In many instances, it simply is a misunderstanding, hence calm down and try talking to the landlord. If that doesn't work out most private residential tenancies are covered by the:
*Note: All SSA (Student Specific Accommodation ) since July 2019 came under the remit of the Residential Tenancy Board. (This legislation doesn't apply to tenants of local authorities or tenants who sub-rent.)
Please do keep in mind that the law works on hard evidence, thus keep a record of all contact between yourself and your landlord, including copies of all correspondence, documents, repair receipts, photographs of the property prior to your entry, etc.
Should you require any third party's assistance if talking does not resolve the issues, speak to:
Threshold , they are the national housing charity and will be able to guide you and provide information in a private rented housing environment.
If your landlord denies issuing a rent book, you may contact the housing department of your local authority.
Last resort, The Residential Tenancies Board's dispute resolution service.

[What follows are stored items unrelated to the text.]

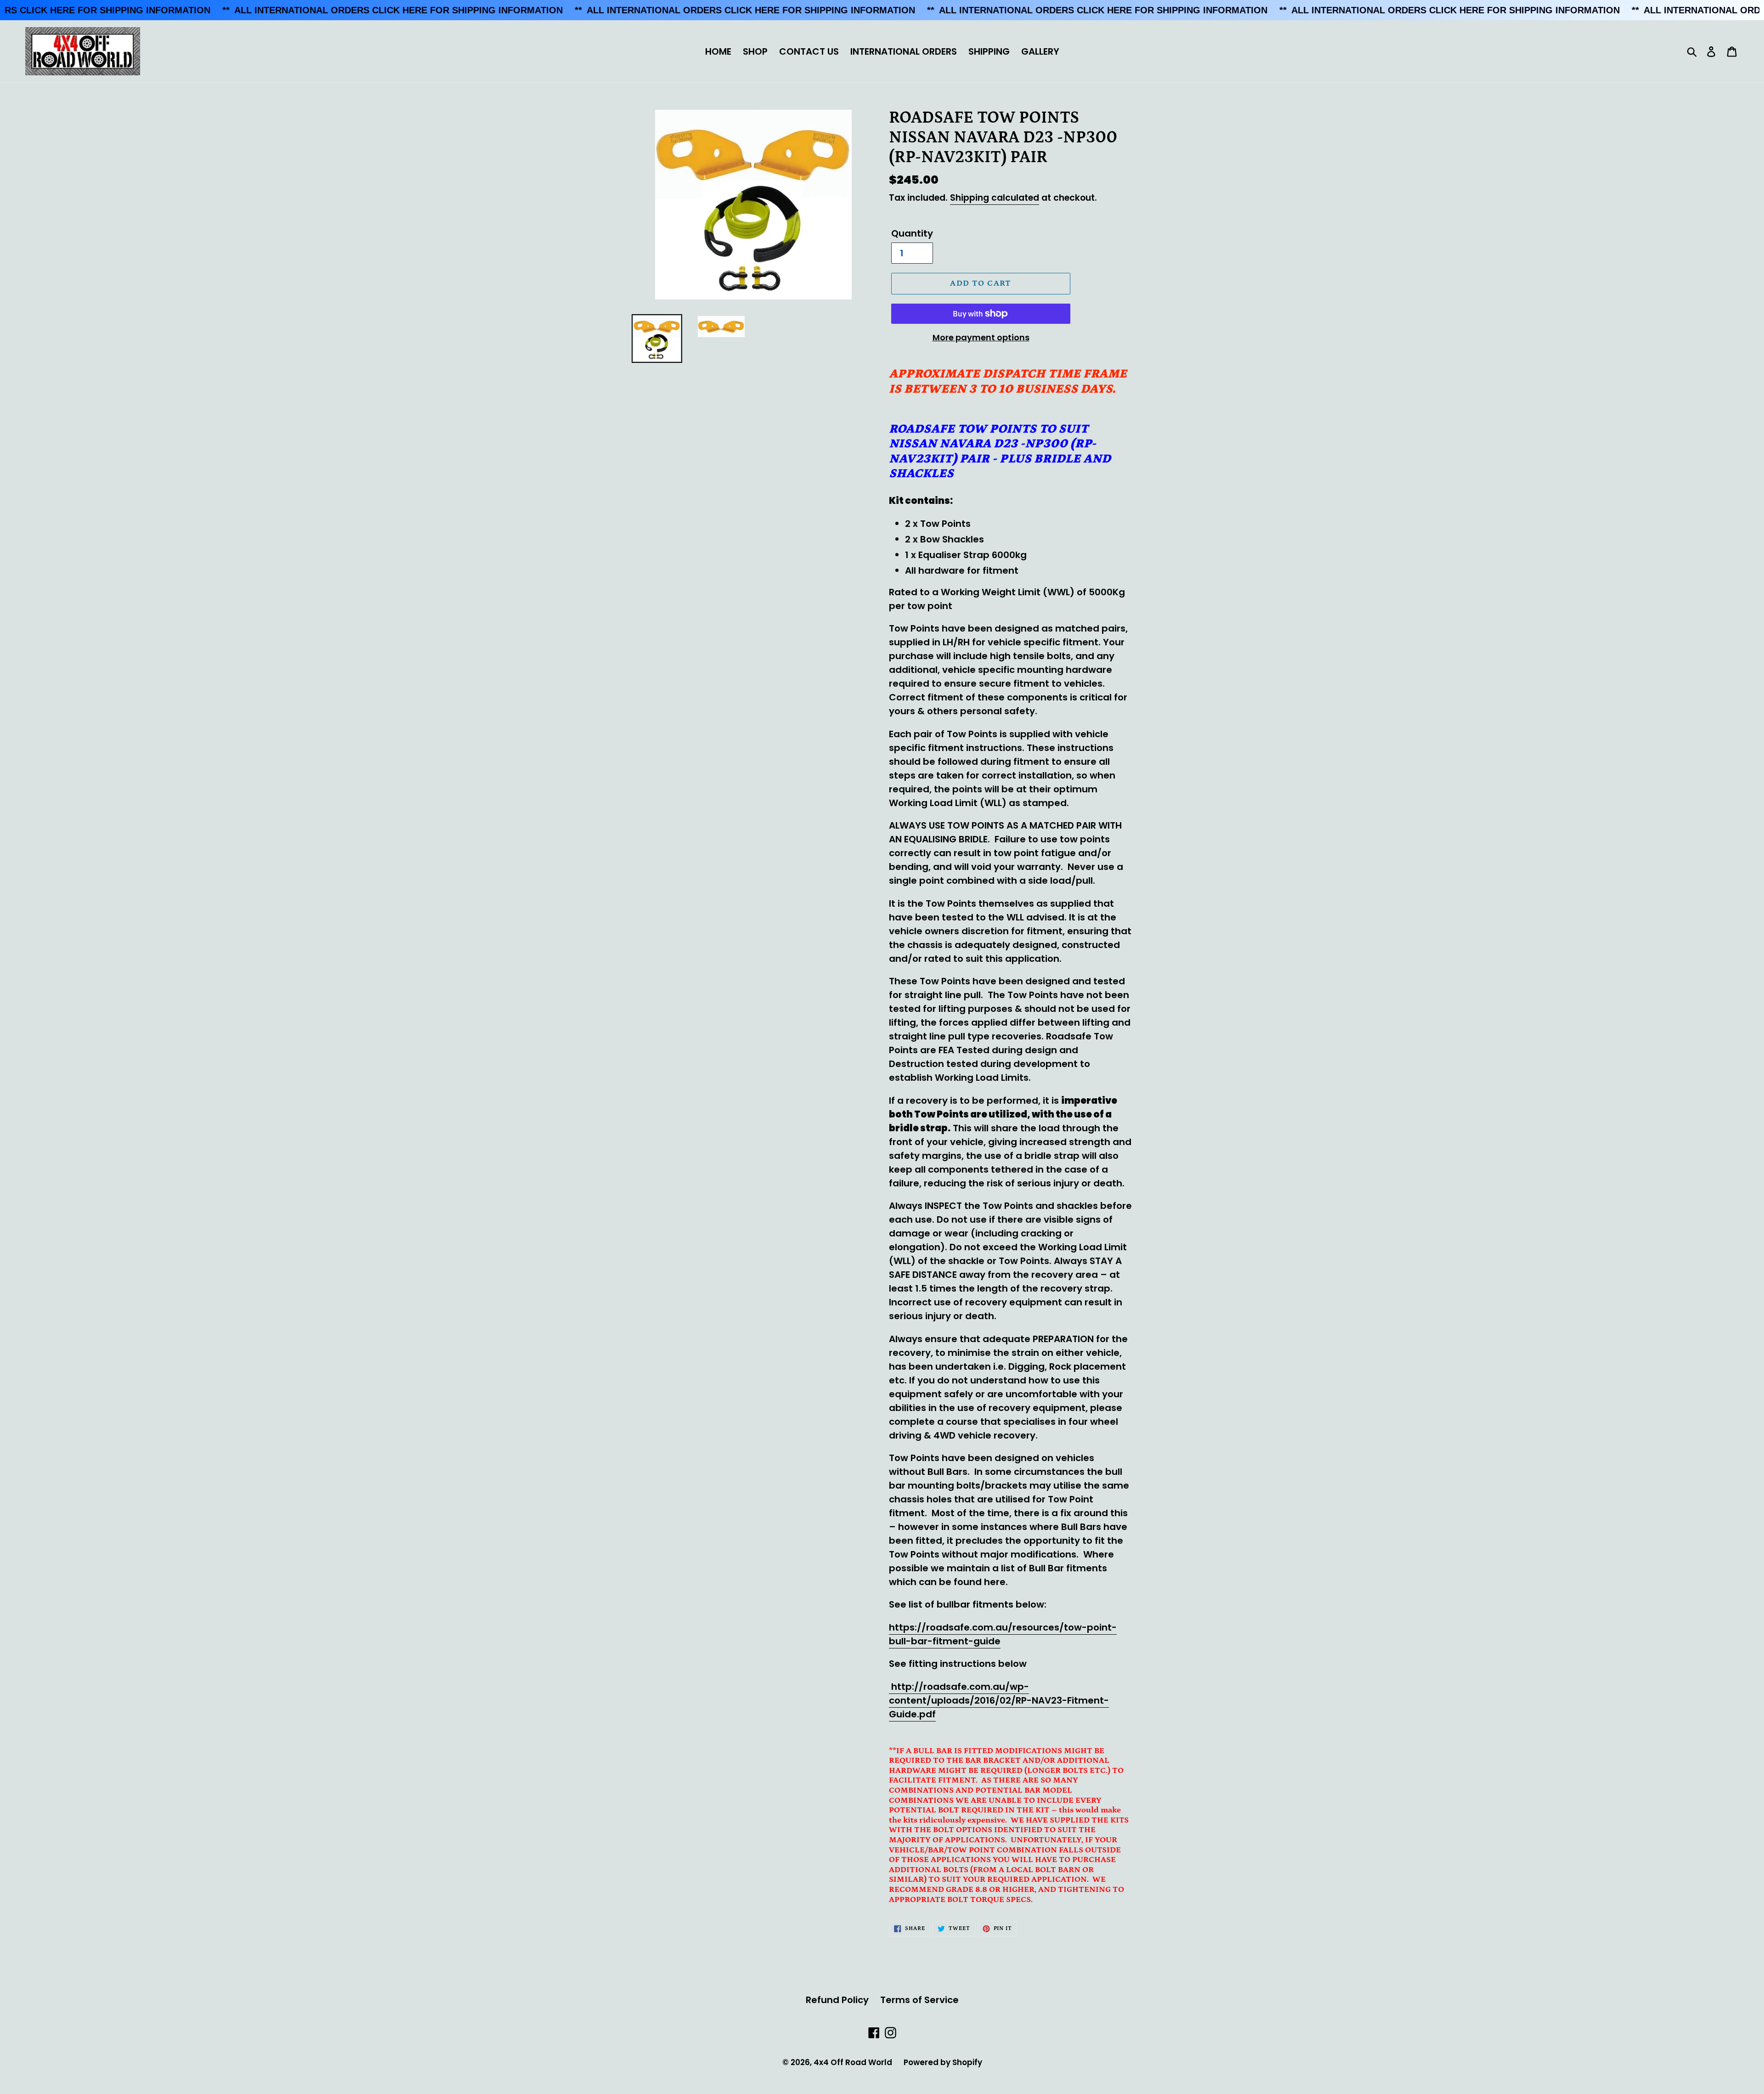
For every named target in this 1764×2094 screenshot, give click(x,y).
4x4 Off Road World (853, 2062)
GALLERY (1040, 51)
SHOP (755, 51)
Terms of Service (919, 1999)
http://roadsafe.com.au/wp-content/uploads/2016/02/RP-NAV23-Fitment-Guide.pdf (999, 1700)
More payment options (981, 337)
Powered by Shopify (943, 2062)
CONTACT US (809, 51)
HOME (718, 51)
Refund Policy (837, 1999)
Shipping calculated (994, 198)
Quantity (912, 233)
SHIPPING (989, 51)
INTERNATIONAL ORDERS (903, 51)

RTB's Dispute Resolution Service - How it works?
They offer a dispute resolution service to landlords and tenants. Any agreement reached with its help, or adjudicated by it, is legally binding on both parties.
The service covers disputes about deposits, lease terms, termination of tenancies, rent arrears, market rents, complaints by neighbors, breaches of statutory obligations by either landlord or tenant and any other matters related to the tenancy. It can also deal with disputes about terms of a lease or other tenancy agreements that are not specified in the Residential Tenancies Act 2004. You do not need legal representation when taking a case to the RTB.
*Note: You must make your complaint within 28 days of notice/dispute.
RTB deals all queries in 2 stages:
Stage 1 - mediation or adjudication: an impartial third person will sit down with both parties and try to come up with a mutually beneficial solution either face-to-face or via a series of telephone calls. Post completion a report will be sent out to both and must be accepted or rejected within 10 days; if accepted it becomes legally binding. Else, an adjudicator is appointed to investigate the case fully. Based on the evidence and witnesses of the two parties, the adjudicator decides how the dispute is to be resolved.
Stage 2 - Tenancy Tribunal: a three-person public hearing is held upon the request by either side which must be made within 10 days of the above report where a posted letter notifies you the date, time and venue of the hearing and gives an outline of the dispute and of the procedures for the hearing.
Lastly, if you do not want to go through such a tedious process, you can still report an issue and RTB will investigate certain issues and sanction the landlord if necessary. You can contact the RTB’s Investigations and Sanctions Information Helpline to discuss these concerns or make a formal complaint using the RTB Sanctions and Alleged Breach Complaint form (pdf).
You are not required to make legal representations, however, if you do then it must be at your own expense.